My conscience made a last stab at regaining control. “Please help me,” I begged her, searching her beautiful eyes for the answer. “Help me.”
But there was no help to be had. She tried to get up but the prison of my arms refused to release her. I clutched her closer to me, eyes squeezing shut as I lost the internal struggle and the fiery need won. Her heart pounding in my brain and her scent filling my lungs, I pulled her to me and sank my hungry mouth into the warm, wet pulse of her neck.
She struggled feebly but was no match for my iron limbs. I held her as gently as I could, caressing her, as her warm blood washed down my throat. All thought was obliterated by the thrilling sensation of my unbearable thirst finally being quenched. This was what my body had been desperately craving, and relief so sweet filled me that I groaned in ecstasy as I drank the heady liquid deep inside. For the first time today, I noticed my own heart beating, joining the rhythm of hers in a slow, sensual dance. I couldn’t remember if I’d ever had sex, but if I had, it couldn’t have been better than this. Every fiber and nerve in my body stood erect and alive, filled with the smell, the warmth, the taste of this perfect girl.
“Beautiful,” I murmured into the soft skin of her neck, my lips silently singing the praises of this angel of mercy come to save me. I wanted to hold her close like this for eternity, our hearts beating together in perfect time, like some sappy old-time movie where the hero and the damsel live happily ever after.

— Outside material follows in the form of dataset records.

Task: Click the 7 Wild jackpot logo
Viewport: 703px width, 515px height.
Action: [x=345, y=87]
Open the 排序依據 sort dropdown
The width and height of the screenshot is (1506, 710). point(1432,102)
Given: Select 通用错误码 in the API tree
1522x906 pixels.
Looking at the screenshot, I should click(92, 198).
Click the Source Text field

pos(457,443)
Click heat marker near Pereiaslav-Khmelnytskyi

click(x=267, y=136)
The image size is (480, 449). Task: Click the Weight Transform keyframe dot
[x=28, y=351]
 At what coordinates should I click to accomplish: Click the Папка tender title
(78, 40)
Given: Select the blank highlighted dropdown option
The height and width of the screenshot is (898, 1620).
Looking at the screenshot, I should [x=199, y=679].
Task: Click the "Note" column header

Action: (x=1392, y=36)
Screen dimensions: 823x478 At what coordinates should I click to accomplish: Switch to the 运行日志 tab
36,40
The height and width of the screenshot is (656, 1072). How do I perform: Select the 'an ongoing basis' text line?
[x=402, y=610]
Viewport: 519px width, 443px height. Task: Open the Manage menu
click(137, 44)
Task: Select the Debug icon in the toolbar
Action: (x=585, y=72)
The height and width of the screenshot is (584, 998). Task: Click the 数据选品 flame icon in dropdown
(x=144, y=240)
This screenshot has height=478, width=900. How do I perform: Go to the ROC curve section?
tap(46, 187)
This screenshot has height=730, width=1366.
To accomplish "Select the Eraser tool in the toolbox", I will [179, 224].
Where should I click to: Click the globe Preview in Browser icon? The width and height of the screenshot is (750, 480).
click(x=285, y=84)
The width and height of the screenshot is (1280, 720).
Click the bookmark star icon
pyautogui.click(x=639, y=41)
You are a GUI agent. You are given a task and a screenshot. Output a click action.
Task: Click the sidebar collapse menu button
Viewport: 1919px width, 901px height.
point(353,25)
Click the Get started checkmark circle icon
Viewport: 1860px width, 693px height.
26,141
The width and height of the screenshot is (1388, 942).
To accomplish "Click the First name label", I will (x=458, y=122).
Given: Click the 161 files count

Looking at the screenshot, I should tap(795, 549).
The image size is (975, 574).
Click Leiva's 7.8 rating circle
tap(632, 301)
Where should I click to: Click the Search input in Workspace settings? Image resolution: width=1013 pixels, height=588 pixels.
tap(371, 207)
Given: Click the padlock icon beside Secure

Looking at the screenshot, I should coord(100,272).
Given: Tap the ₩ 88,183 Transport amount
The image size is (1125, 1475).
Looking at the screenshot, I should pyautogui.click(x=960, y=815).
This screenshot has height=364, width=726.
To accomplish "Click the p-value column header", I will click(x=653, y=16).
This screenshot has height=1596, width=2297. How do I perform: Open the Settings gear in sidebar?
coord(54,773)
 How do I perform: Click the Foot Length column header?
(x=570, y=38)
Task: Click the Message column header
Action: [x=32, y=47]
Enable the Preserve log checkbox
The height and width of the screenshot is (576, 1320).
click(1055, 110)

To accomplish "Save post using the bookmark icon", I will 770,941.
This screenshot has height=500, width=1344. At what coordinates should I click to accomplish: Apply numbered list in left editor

But I was no hero, and this was no fairytale. An ugly gurgling noise came from the sweet mouth of my damsel, and it was most certainly a sound of distress. My brows furrowed as I pulled away, dazed, to look at her. Several nasty gashes in the shape of my teeth spewed a river of deep red blood from the side of her neck. For a sickening moment, I was overwhelmed by the desire to lap the blood up and drain her dry. Then the horror of what I had done seized me and I cried out “No!” in despair. I rocked her gently, kissing her pallid cheek, begging for forgiveness that I could never earn nor deserve. I didn’t want her to die, not at my hands, and certainly not so I could live. Because the hideous truth of what I had become hit me full-force in that moment. I was a predator, a parasite, a monster of the worst kind. The impossible word branded its name into my brain like a sick joke.
The girl’s eyes closed and a loud sob escaped my lips. I was so lost in my anguish that I didn’t hear the sound of the car approaching. Its headlights cut through the night and momentarily caught us both in the harsh glare as I clutched her body to me. The unmistakable red and blue lights swirled atop the vehicle as it slowed to a halt several feet away. Thank God, help had finally arrived. For her, anyway. There was no help for me.
As I heard the car door open, I stared at my angel’s face and memorized its every line and curve. I gently kissed her cheek and swept my hand over her damp hair as I lowered her to the earth. By the time the cop rushed to her side, I was gone.